ELEKTRA (R. Strauss)
La violence à l'état pur
Hugo von Hofmannsthal avait écrit une adaptation de l'Électre de Sophocle, créée sous le titre d'Elektra le 30 octobre 1903 à Berlin, dans une mise en scène de Max Reinhardt. Hofmannsthal avait préféré la tragédie de Sophocle aux Choéphores d'Eschyle en raison de la présence de Chrysothémis, sœur d'Electre, avec laquelle elle présente un caractère très contrasté. Strauss assiste en novembre 1903 à une représentation de cette pièce et décide d'en tirer un opéra. Occupé jusqu'en 1905 par la composition de Salomé, ce n'est cependant qu'en 1906 que Strauss sollicitera la collaboration d'Hofmannsthal, qui va accepter avec enthousiasme de remanier sa pièce pour répondre aux exigences du compositeur. La partition est achevée à la fin de septembre 1908.

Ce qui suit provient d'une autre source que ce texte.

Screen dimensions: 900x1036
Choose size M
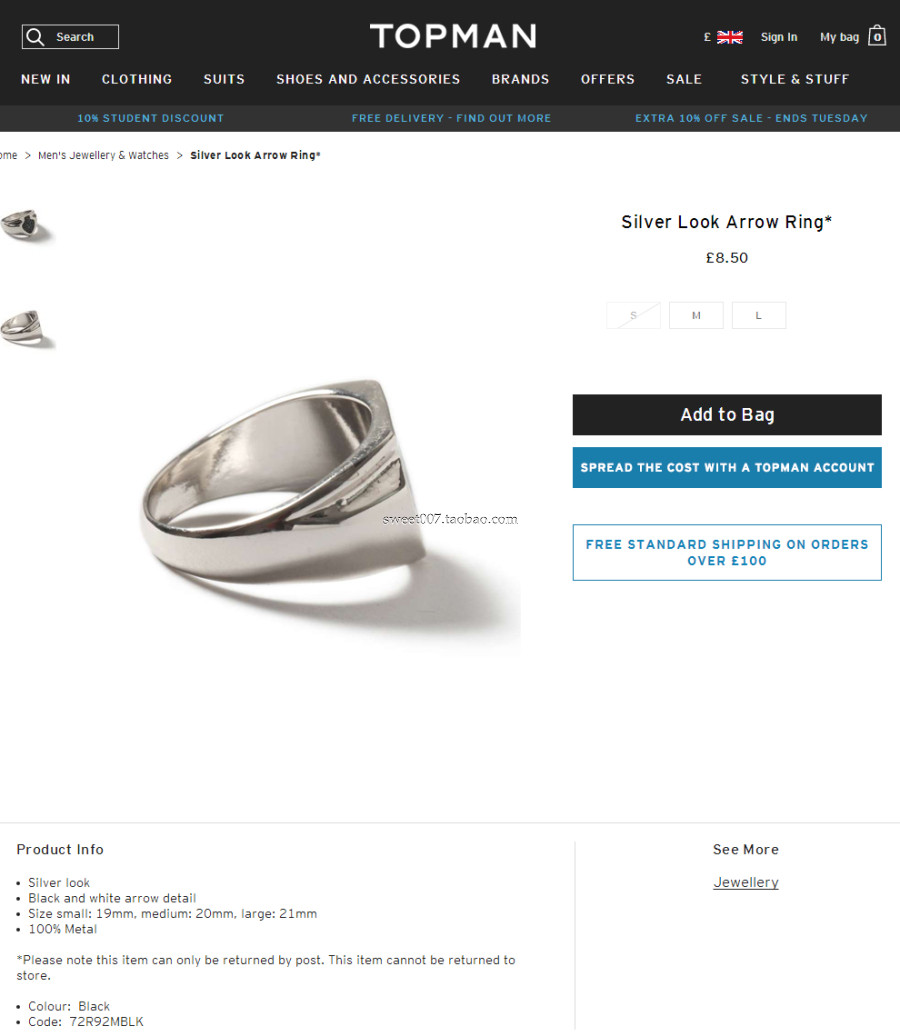click(696, 315)
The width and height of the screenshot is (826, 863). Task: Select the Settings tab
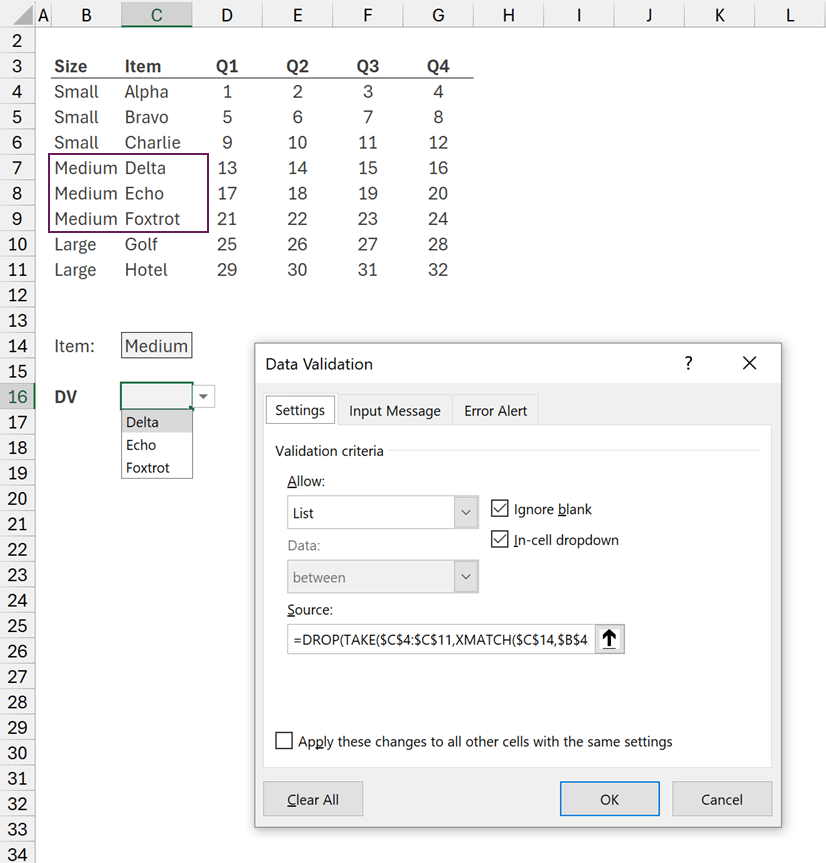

L'incroyable force dramatique d'Elektra tient à plusieurs qualités évidentes. Sa concision – à l'instar de Salomé, Elektra dure approximativement une heure et demie, sans interruption – et sa construction à la rigueur implacable permettent une condensation particulièrement efficace des affects. Ensuite, le texte d'Hofmannsthal, qui allie, dans une langue d'une extrême beauté, la sombre et barbare violence du mythe grec à une étude psychanalytique pré-freudienne très subtile, constitue un des livrets d'opéra les plus somptueux jamais écrits. Enfin, en dépit de son apparence granitique et cataclysmique, la musique de Strauss recèle – grâce à un jeu de timbres et de tonalités oscillant en permanence entre la transparence et l'opacité – une incroyable palette d'expressions, variant du climax le plus tendu et le plus extraverti à la tendresse la plus bouleversante et la plus retenue.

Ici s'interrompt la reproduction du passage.